L’effet covid-19 est encore plus visible lorsque l’on compare les 18 mois précédant la crise sanitaire et les 18 mois suivants.

Les maisons et les villes moyennes, petites ou rurales ont nettement profité de la crise sanitaire, au contraire de Paris dont l’élan a été stoppé net.
Parmi les plus fortes hausses dans les 70 grandes villes suivies par la FNAIM, le duel entre La Roche-sur-Yon (2 513€/m², +20% sur un an) et Brest (2 220€/m², +17,6%) tourne à l’avantage de la première citée.
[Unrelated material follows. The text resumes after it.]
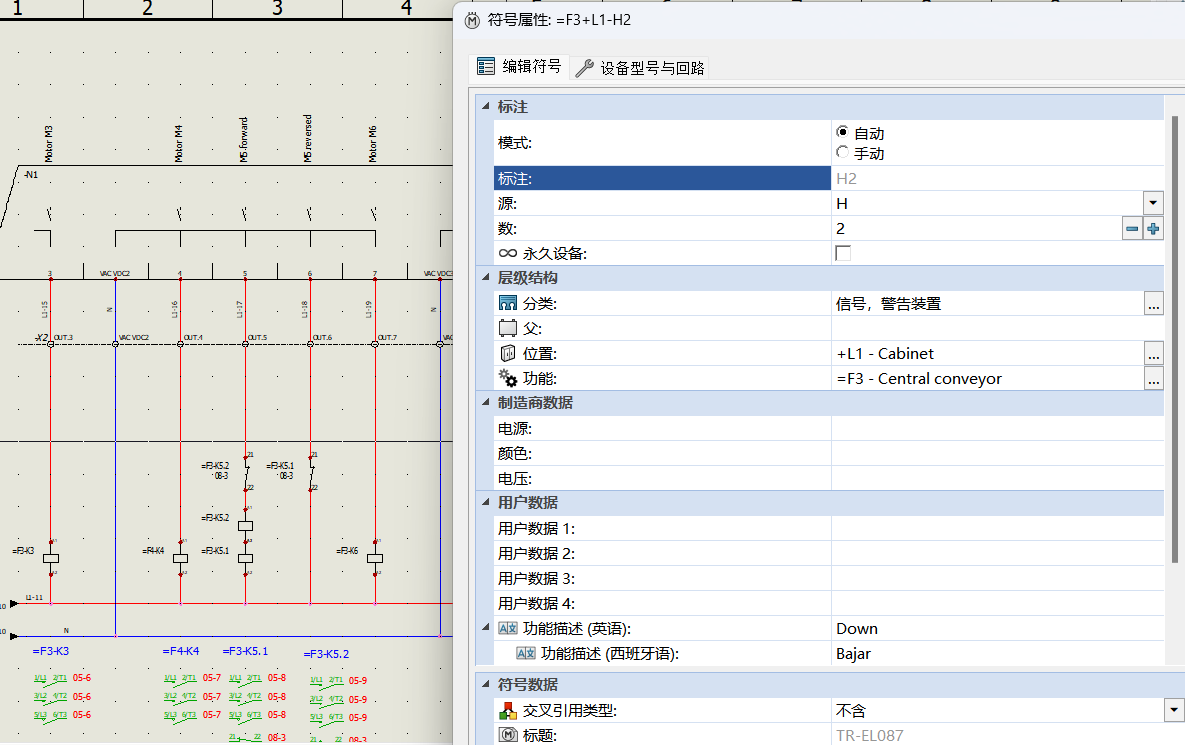Open the 设备型号与回路 tab
Image resolution: width=1185 pixels, height=745 pixels.
[640, 68]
D’autres villes sont très dynamiques : La Rochelle (4 903€/m², +15%), Nancy (2 482€/m², +14,3%) ou encore Angers (3 299€/m² +12,2%).
En termes géographiques, on observe une tension croissante du marché sur la façade atlantique, avec une carte de l’évolution des prix sur un an qui met en relief le fort dynamisme de ces territoires.

Les régions Bretagne (+15,1 %), Pays de la Loire (+11,4 %) et Normandie (+9,4 %) sont les nouvelles locomotives du marché. La hausse des prix est toutefois quasi-générale.

S’il est indéniable que la crise a remis en cause le phénomène de métropolisation à l’œuvre dans les 10 années précédentes et même généré un léger exode urbain, ce dernier est toutefois à relativiser, on n’observe pas des hordes d’acheteurs qui partent à la conquête de l’Ouest ou encore à une grande évasion des centres-villes.

Qu’en sera-t-il pour 2022 ? Même si toute prévision est sujette à caution dans le contexte actuel et qu’il faut faire preuve d’une prudence de sioux, on peut penser qu’il pourrait y avoir en 2022 une accalmie après l’euphorie de 2021.
Il semble en effet difficile d’imaginer que le marché du logement poursuivra sur une hausse similaire des ventes et des prix en 2022.
On devrait plutôt assister à une consolidation du marché avec un niveau d’activité élevé mais un peu moins qu’en 2021, et des prix qui continueraient à augmenter, entrainés par la dynamique des zones moins denses, mais à un rythme moins soutenu.